Sin tiempo
llego a la cocina con mi camisa al revés,
con taquicardia, pálido, nervioso.
Los carros, atrapados en el tráfico,
aúllan augurando un NP en mi examen.
¿Cómo puedo gritar que ya no aguanto?
Me arrastro entre ollas sucias, frutas pútridas
y cucarachas hasta tocar la sandwichera.
Ni siquiera vi qué hacían mis manos
imaginando la escena en que encarno la pobreza.
Odio la espera porque se alimenta
de ella el pensamiento que prolifera.
Los aromas del trigo que se tuesta,
cual fríos tentáculos, aprisionan mi rostro
y lo colocan frente a aquella máquina
que se jacta de dar, como un hijo ejemplar,
comida a mi familia;
mientras yo sólo inútiles palabras
que ni tragar ni vender podríamos,
palabras que trituran mi garganta
al articular las tragedias del dinero:
dolor y placer que ella jamás probará.
Al tratar de reírme
siento en mi paladar, como en un rastro,
colgar los cerdos de cuyos cuellos abiertos
escapan cascadas de sangre
que cayendo en mi lengua la mutilan
cual las sierras los lomos porcinos,
en los que el calor de la sandwichera
guía la orquesta de chirridos del tocino,
recuerdos de puercos desollados vivos,
con que danzan y cantan las monedas
que festejan en los crueles bolsillos
de las trasnacionales,
cuya hambre de poder
desata las llamas de la codicia
donde sus cuerpos enfermamente opulentos
se convierten en una niebla verde
que envuelve nuestra tierra hasta quitárnosla:
humo inhumano que se adueña de mis manos,
mas no de mis labios que lo hacen un canto
que cesa el silencio del miedo a nombrarlos.

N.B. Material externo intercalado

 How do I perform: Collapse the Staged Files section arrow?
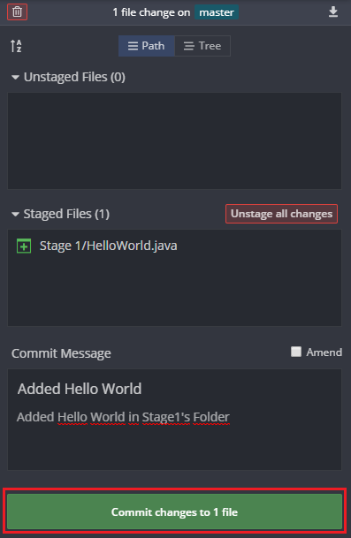tap(15, 215)
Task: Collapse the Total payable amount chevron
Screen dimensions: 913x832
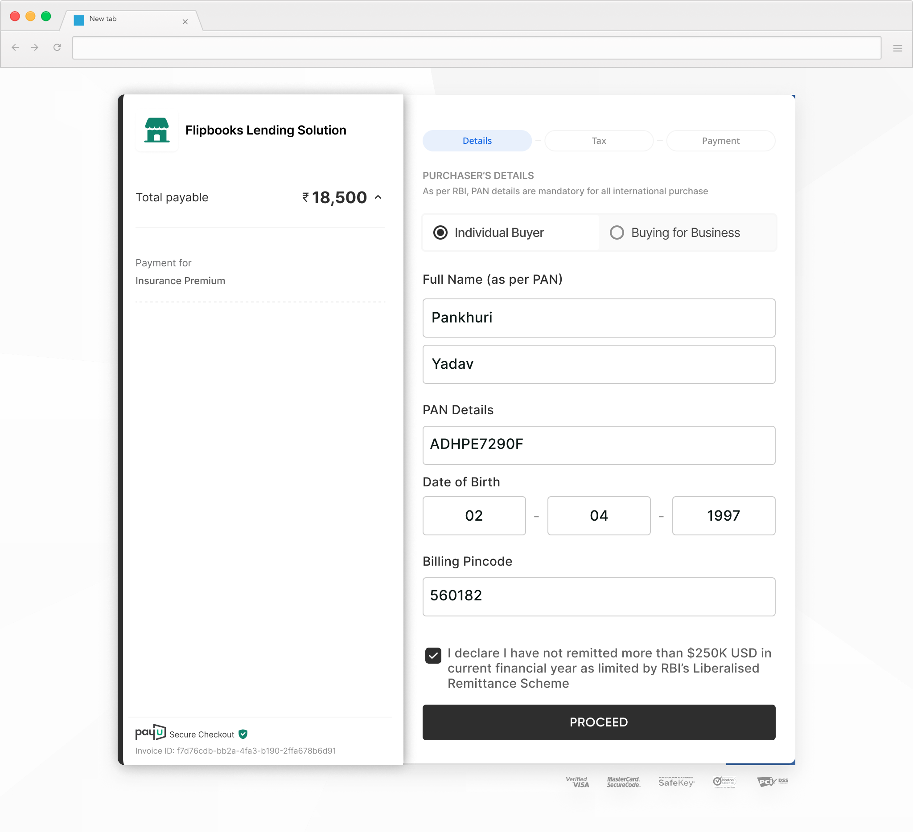Action: pos(378,197)
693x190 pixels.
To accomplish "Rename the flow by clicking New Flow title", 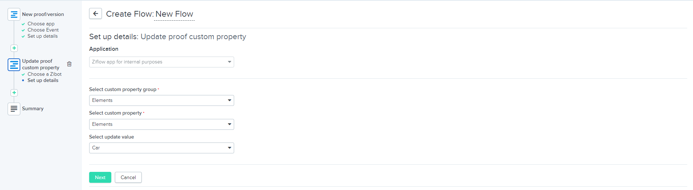I will point(174,14).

Cuando saco el pan quemado de la máquina
un viento helado congela mi nuca:
la nevera con sus gélidos dedos
extirpa de mi pecho mis órganos
que la estufa atrapa con sus garras de fuego
y los asa en las brasas del destino.
Cucharas, tenedores y cuchillos,
como hienas, esperan en la mesa
al pensamiento que aparece con mi cuerpo
en un plato, sin pelo, marinado.
Cuando observo cómo cercenan mis miembros
me pregunto llorando y riendo:
¿por qué no desayuné cereales con leche?